Exercise directions:
In the court opinion on the process server's penalty, reproduce word for word the part that opens with the words containing "The petitioner, a" and closes with "fine of $1,265.".

Text:
******************************
Opinion
April 11, 1988
Appeal from the Supreme Court, Richmond County (Kuffner, J.).
Ordered that the order and judgment is reversed insofar as appealed from, on the law, with costs, the penalty imposed by the respondent New York City Department of Consumer Affairs is reinstated and confirmed, and the proceeding is dismissed on the merits.
The petitioner, a licensed process server, was found guilty of numerous violations of the regulations governing process servers, whose activities are licensed and regulated by the respondent, the New York City Department of Consumer Affairs (hereinafter the department). The department imposed a penalty of a license suspension for six months and a $4,125 fine. In this proceeding, the Supreme Court, Richmond County, found the penalty imposed by the department to be an abuse of discretion and remitted the matter for imposition of a penalty not to exceed a one-month suspension and a total fine of $1,265.
In determining whether a sanction imposed by an administrative agency is too severe, a court should consider whether the penalty is "`so disproportionate to the offense, in the light of all the circumstances, as to be shocking to one's sense of fairness'" (Matter of Pell v. Board of Educ., 34 N.Y.2d 222, 233). In the instant case the evidence established that the petitioner routinely failed to comply with 5 departmental record-keeping requirements, that she filed 11 affidavits of service containing information that conflicted with her logs, that she resisted producing her records for review, and that she made unlicensed service of process on 25 occasions. In the light of these circumstances, a six-month suspension and $4,125 fine is neither disproportionate to the offenses nor "shocking to one's sense of fairness".
******************************
Excerpted records:

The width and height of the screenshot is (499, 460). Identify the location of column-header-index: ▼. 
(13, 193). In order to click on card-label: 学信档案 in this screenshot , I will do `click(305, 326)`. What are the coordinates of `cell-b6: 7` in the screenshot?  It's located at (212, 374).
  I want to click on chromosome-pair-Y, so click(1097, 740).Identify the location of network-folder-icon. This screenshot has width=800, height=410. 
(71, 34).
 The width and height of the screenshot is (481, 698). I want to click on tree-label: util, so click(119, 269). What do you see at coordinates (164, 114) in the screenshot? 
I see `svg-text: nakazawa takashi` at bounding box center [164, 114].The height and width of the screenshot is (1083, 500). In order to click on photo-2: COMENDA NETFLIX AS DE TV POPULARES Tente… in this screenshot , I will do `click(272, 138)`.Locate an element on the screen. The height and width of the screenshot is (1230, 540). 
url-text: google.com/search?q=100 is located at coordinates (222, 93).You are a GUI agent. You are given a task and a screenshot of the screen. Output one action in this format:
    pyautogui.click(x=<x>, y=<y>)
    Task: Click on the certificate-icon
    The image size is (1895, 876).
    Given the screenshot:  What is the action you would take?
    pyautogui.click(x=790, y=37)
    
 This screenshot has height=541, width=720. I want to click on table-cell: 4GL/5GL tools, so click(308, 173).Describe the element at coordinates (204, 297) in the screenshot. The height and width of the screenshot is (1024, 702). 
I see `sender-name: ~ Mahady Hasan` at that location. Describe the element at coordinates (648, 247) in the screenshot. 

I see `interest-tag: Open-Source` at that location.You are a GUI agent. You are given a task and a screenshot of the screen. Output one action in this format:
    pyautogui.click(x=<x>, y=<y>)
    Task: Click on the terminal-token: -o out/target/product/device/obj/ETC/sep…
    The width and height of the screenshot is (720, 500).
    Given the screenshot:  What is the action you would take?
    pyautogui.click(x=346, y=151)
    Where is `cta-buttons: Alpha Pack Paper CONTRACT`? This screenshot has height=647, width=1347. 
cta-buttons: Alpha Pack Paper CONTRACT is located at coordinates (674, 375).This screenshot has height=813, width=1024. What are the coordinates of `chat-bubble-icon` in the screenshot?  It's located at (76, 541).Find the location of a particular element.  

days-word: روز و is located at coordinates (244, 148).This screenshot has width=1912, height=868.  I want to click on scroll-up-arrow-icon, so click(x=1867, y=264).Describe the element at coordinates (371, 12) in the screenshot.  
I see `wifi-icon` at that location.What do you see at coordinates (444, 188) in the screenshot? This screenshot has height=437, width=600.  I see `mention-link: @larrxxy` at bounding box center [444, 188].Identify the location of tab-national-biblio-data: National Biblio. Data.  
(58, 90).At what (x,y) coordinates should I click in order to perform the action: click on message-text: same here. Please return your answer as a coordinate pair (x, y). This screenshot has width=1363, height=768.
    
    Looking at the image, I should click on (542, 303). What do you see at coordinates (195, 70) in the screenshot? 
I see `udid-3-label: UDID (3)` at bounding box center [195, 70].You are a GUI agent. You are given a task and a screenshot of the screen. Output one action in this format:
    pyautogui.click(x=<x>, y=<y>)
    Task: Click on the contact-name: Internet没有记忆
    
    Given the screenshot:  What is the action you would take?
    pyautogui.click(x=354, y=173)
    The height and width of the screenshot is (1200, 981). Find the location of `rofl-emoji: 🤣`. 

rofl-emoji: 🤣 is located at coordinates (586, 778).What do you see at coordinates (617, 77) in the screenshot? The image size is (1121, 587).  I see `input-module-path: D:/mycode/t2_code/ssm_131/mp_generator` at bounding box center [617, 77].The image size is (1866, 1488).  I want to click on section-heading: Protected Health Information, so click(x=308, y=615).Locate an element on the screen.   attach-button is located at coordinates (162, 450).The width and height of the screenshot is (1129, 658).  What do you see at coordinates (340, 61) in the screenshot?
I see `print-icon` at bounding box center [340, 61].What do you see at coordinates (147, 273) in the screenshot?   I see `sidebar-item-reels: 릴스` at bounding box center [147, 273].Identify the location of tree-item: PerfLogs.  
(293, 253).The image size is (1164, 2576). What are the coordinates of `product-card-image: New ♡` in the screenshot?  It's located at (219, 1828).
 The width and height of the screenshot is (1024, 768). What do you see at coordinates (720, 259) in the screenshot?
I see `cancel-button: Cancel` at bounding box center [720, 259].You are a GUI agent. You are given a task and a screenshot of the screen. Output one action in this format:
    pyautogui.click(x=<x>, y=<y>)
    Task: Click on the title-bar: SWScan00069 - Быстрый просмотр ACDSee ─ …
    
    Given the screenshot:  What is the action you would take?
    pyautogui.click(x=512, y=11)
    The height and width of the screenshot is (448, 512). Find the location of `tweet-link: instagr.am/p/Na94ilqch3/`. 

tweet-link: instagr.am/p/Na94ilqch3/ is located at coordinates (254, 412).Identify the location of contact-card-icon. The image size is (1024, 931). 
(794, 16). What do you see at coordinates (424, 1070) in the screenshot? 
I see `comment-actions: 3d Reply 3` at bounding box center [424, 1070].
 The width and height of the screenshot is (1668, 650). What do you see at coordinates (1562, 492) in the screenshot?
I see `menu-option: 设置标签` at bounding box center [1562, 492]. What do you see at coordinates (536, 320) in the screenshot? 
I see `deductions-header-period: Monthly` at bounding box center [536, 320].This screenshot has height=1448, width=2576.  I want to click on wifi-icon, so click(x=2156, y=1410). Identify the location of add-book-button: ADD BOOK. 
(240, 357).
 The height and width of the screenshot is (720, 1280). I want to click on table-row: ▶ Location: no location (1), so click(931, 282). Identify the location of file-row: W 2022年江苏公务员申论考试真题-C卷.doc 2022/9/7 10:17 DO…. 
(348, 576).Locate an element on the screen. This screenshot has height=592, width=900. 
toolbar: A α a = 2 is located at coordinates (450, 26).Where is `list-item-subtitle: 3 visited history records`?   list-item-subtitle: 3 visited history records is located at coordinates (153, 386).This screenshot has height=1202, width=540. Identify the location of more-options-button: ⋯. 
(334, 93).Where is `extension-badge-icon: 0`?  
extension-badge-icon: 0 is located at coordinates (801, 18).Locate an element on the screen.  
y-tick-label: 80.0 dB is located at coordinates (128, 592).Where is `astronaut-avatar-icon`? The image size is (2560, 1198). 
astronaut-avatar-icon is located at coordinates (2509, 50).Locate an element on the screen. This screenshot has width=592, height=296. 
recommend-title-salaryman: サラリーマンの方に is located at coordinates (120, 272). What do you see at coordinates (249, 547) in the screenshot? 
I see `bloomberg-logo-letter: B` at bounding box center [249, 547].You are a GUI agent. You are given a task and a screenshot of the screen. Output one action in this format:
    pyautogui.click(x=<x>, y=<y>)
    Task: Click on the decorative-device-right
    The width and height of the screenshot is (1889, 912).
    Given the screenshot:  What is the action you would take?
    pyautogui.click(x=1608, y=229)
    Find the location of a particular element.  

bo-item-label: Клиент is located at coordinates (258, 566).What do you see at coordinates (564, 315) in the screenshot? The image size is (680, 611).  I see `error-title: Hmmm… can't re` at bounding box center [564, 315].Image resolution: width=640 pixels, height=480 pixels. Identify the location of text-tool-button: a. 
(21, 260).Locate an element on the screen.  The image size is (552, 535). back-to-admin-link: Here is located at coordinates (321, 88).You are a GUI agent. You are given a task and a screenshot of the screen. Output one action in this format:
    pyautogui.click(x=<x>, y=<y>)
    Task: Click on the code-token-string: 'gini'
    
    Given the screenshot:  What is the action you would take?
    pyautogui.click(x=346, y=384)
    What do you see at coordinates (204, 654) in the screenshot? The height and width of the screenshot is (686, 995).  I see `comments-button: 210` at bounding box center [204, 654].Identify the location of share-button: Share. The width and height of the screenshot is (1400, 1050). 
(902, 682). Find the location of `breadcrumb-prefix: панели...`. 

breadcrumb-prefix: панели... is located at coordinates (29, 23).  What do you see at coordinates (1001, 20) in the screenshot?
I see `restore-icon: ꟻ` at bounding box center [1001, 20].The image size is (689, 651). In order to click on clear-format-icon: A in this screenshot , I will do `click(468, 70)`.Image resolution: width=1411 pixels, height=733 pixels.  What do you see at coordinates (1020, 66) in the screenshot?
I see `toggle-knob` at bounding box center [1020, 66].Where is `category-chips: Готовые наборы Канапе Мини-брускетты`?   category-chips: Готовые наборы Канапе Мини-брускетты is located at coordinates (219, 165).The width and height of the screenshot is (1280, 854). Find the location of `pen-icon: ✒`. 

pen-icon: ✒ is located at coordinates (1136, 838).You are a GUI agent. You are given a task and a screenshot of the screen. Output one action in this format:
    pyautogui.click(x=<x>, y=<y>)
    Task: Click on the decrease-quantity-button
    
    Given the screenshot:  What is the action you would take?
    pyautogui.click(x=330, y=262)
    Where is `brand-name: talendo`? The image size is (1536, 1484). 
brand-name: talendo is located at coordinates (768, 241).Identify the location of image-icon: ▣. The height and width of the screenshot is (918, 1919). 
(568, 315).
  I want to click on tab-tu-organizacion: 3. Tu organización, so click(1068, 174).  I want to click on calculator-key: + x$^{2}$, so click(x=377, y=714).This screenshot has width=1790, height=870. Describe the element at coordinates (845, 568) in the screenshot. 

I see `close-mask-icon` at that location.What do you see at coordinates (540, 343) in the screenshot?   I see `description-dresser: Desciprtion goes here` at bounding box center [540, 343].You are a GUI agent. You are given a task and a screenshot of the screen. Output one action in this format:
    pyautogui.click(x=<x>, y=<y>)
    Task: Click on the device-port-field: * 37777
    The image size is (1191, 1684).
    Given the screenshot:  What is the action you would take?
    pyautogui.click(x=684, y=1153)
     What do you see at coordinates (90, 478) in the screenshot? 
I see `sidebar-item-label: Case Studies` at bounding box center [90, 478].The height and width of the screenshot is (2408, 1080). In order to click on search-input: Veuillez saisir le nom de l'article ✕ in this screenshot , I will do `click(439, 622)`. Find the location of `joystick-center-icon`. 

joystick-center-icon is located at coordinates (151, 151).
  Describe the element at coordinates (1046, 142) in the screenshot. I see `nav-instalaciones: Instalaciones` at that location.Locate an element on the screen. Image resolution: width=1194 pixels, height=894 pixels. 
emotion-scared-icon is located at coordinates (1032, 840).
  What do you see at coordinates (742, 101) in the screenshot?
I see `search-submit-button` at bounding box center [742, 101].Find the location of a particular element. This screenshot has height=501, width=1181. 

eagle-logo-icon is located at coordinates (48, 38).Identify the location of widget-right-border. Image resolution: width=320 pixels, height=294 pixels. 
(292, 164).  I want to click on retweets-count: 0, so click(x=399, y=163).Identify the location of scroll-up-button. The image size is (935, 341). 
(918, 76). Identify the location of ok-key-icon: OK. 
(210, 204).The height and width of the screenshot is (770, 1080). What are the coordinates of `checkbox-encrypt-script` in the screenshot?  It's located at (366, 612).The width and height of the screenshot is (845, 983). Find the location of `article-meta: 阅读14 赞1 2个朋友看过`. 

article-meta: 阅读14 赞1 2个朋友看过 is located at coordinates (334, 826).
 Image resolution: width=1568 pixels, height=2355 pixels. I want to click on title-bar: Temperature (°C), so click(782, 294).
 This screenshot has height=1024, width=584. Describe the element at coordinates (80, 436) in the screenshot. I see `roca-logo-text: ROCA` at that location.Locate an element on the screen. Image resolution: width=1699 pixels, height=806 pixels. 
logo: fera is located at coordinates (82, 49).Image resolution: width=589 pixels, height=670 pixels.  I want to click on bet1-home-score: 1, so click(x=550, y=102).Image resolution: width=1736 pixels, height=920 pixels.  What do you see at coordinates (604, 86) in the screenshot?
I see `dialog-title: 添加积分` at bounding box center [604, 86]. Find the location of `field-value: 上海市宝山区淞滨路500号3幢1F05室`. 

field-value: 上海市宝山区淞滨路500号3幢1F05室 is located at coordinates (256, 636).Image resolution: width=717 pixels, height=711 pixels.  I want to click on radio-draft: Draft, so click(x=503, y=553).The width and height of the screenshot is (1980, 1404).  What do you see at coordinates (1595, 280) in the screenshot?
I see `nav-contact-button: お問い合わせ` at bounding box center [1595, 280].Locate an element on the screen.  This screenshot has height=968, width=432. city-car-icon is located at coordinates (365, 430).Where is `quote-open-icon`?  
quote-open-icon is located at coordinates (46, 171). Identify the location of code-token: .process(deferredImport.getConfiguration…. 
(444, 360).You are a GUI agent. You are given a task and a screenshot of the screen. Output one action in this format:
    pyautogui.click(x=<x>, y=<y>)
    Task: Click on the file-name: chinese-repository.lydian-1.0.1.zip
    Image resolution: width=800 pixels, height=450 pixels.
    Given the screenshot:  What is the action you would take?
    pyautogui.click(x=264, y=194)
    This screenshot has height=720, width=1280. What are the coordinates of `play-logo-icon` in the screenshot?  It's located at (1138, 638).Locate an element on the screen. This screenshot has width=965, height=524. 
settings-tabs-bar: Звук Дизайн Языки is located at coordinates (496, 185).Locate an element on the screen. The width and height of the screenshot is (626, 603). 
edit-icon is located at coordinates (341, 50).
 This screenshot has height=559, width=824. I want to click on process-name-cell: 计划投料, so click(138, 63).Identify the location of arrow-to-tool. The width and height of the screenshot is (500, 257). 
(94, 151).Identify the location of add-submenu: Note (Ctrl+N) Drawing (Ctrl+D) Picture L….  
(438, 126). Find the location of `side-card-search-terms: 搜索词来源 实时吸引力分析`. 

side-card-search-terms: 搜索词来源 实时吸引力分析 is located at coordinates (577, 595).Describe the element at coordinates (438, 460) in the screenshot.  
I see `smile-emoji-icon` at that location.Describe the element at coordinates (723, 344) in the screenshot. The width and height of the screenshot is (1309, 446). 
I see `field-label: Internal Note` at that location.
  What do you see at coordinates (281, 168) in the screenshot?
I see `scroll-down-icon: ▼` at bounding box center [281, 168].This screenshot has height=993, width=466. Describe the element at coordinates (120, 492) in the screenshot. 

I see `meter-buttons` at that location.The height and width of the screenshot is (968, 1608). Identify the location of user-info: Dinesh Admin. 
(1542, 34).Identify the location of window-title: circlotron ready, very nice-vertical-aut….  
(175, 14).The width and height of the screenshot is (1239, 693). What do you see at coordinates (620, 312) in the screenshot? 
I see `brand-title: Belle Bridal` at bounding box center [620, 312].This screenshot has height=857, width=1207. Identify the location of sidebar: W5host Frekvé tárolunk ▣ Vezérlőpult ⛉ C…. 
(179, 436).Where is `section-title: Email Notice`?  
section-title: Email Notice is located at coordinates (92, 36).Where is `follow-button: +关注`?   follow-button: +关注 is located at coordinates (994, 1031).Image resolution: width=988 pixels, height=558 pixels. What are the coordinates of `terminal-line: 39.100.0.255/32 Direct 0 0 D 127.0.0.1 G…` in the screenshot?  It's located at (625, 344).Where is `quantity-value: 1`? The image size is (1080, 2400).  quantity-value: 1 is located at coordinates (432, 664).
******************************
Answer to the exercise:
The petitioner, a licensed process server, was found guilty of numerous violations of the regulations governing process servers, whose activities are licensed and regulated by the respondent, the New York City Department of Consumer Affairs (hereinafter the department). The department imposed a penalty of a license suspension for six months and a $4,125 fine. In this proceeding, the Supreme Court, Richmond County, found the penalty imposed by the department to be an abuse of discretion and remitted the matter for imposition of a penalty not to exceed a one-month suspension and a total fine of $1,265.